Insist That Students Take Responsibility
Young students are notorious for "passing the buck" and finding something or someone to blame their behavior on. When students are disruptive or otherwise misbehave, remind them that they and they alone are responsible for their actions. Not allowing students to pass blame reinforces that you will not allow them a free pass for their behavior. It is also a valuable life lesson.
Oftentimes, it isn't enough to say, "your behavior is unacceptable". Clearly lay out for the student what specific action(s) are unacceptable, why they are unacceptable, and what the consequences will be if they continue.

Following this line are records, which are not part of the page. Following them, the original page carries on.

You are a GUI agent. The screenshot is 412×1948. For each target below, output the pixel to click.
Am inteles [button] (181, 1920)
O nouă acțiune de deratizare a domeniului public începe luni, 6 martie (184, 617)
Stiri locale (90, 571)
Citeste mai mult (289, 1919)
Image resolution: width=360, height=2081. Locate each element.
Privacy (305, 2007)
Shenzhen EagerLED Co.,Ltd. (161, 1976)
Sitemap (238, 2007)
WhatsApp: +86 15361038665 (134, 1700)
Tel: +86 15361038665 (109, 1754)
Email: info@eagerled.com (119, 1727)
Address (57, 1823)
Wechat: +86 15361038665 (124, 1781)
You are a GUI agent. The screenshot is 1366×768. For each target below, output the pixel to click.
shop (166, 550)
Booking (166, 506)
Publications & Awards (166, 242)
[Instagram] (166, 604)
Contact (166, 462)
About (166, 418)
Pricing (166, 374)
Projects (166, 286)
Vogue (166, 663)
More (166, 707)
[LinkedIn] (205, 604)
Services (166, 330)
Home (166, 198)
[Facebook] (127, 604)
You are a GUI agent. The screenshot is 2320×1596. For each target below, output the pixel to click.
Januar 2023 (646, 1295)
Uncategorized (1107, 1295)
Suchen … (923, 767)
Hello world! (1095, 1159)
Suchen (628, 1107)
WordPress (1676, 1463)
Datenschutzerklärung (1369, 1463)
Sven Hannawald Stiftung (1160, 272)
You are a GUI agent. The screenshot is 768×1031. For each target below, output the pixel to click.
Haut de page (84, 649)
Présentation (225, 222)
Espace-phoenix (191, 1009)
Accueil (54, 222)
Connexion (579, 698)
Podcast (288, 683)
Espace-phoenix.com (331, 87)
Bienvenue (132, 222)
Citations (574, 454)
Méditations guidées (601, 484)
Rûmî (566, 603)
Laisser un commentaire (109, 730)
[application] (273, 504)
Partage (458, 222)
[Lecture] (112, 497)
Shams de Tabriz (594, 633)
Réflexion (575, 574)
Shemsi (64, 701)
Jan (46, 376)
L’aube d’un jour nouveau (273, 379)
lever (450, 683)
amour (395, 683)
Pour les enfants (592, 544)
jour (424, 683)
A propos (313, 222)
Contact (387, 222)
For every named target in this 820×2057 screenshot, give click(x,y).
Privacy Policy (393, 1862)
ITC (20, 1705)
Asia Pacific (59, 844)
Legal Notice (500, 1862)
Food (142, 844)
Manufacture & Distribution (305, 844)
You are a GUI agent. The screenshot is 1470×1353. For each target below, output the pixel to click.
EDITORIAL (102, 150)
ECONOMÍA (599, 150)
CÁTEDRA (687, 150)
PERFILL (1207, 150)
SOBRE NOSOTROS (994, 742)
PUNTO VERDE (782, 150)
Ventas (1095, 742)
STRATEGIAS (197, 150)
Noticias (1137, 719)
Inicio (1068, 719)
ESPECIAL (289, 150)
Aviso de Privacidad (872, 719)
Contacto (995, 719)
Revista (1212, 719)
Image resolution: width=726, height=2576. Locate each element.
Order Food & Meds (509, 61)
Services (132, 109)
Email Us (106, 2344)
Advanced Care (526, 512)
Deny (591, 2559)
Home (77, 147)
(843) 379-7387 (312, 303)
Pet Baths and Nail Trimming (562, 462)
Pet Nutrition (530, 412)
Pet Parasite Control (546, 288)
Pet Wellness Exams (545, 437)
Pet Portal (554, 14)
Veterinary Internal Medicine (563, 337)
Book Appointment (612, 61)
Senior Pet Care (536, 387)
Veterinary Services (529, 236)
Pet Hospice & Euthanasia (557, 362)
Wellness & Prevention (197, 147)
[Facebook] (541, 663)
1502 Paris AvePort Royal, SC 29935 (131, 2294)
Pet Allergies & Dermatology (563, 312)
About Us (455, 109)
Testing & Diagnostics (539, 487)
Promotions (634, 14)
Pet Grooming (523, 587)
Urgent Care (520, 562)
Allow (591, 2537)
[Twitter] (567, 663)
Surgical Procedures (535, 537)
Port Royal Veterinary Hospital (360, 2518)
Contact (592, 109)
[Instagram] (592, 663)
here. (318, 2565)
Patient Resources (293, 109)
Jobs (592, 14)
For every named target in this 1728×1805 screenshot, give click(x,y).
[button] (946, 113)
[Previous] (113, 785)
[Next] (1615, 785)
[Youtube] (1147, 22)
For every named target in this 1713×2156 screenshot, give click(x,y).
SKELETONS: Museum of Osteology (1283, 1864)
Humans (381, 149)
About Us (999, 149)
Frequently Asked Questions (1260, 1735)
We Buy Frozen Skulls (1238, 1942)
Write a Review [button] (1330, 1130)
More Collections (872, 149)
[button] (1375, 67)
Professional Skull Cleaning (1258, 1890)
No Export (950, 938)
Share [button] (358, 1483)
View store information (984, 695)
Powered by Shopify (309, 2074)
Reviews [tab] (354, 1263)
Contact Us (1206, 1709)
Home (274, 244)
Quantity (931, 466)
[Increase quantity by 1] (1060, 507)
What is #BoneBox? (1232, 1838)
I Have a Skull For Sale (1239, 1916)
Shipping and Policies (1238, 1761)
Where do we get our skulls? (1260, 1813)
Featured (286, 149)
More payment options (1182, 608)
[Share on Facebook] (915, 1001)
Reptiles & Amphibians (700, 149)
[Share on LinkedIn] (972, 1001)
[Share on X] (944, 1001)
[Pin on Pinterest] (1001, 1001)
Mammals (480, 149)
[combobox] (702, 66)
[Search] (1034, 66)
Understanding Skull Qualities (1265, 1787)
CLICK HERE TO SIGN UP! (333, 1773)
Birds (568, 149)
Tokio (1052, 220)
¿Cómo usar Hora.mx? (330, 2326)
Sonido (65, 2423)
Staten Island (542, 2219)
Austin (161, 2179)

The kneejerk reaction is often to issue punishment for disruptive behavior. Instead, consider using poor behavior as an opportunity to dialogue with the student. Ask the student why he/she chose to behave the way he/she did, and if they understand the consequences. You may uncover an underlying cause for the disruption that can then be addressed.
Involve the Parents
Often times the student's parents can provide support and perhaps information that can be helpful in contextualizing and correcting a challenging student. Parents rely on teachers to communicate with them if there are behavioral issues in the classroom that they are unaware of. A phone call or an email to the student's parents explaining the disruptive behavior can give you some reinforcement and might initiate a dialogue about underlying issues the child is facing.
Model Good Behavior
Young children often need behavior to be modeled for them before they can truly understand what is expected of them. If you expect students to speak to each other with respect, for example, model it for them by speaking to them as you expect them to speak to you. You may also consider providing some examples of how students should not behave, though always make sure that students clearly understand that you are modeling what not to do. Role-playing is also a great option and can lead to a helpful dialogue about why certain behaviors are unacceptable.
Every teacher will face his/her share of challenging students. There is no ultimate how-to guide in handling the unique situations that you will encounter in your classrooms. But these time-tested strategies can help diffuse situations when they arise and might make for valuable teaching moments in the classroom as well.